Stored data:
━━━━━━━━━━━━━━━━━━━━

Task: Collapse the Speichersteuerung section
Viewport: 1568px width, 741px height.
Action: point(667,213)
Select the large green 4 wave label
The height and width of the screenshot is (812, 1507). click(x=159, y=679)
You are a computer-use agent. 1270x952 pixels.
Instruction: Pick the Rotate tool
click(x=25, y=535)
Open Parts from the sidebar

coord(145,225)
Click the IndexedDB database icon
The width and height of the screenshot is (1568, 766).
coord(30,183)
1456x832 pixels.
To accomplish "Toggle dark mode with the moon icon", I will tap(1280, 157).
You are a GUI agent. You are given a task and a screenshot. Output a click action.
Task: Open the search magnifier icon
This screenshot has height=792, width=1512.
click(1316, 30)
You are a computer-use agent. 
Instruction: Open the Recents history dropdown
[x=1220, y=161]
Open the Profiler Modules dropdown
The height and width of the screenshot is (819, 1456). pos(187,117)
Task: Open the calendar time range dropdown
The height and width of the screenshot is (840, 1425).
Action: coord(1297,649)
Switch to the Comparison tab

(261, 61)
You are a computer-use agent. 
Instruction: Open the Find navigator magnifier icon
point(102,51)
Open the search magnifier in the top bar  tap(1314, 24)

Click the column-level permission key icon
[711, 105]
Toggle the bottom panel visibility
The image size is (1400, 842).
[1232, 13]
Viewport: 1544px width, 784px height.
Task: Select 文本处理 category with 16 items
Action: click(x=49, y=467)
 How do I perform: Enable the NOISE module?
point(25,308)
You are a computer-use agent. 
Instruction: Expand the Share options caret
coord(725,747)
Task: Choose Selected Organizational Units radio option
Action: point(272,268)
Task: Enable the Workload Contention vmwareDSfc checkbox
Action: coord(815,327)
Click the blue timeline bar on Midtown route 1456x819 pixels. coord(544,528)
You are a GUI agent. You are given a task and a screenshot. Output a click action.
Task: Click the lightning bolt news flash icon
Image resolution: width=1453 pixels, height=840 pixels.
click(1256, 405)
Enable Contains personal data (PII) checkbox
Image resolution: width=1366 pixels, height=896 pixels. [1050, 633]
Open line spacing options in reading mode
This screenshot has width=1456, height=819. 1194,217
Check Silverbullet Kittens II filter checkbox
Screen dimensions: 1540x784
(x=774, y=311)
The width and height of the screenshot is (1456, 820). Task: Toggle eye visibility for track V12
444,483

━━━━━━━━━━━━━━━━━━━━

## Your goal
What are the lines above, starting at the one with "Task: Open the search magnifier icon" and ending at the one with "Task: Open the calendar time range dropdown"? Give them again exactly, and only them.

## The completed task
Task: Open the search magnifier icon
This screenshot has height=792, width=1512.
click(1316, 30)
You are a computer-use agent. 
Instruction: Open the Recents history dropdown
[x=1220, y=161]
Open the Profiler Modules dropdown
The height and width of the screenshot is (819, 1456). pos(187,117)
Task: Open the calendar time range dropdown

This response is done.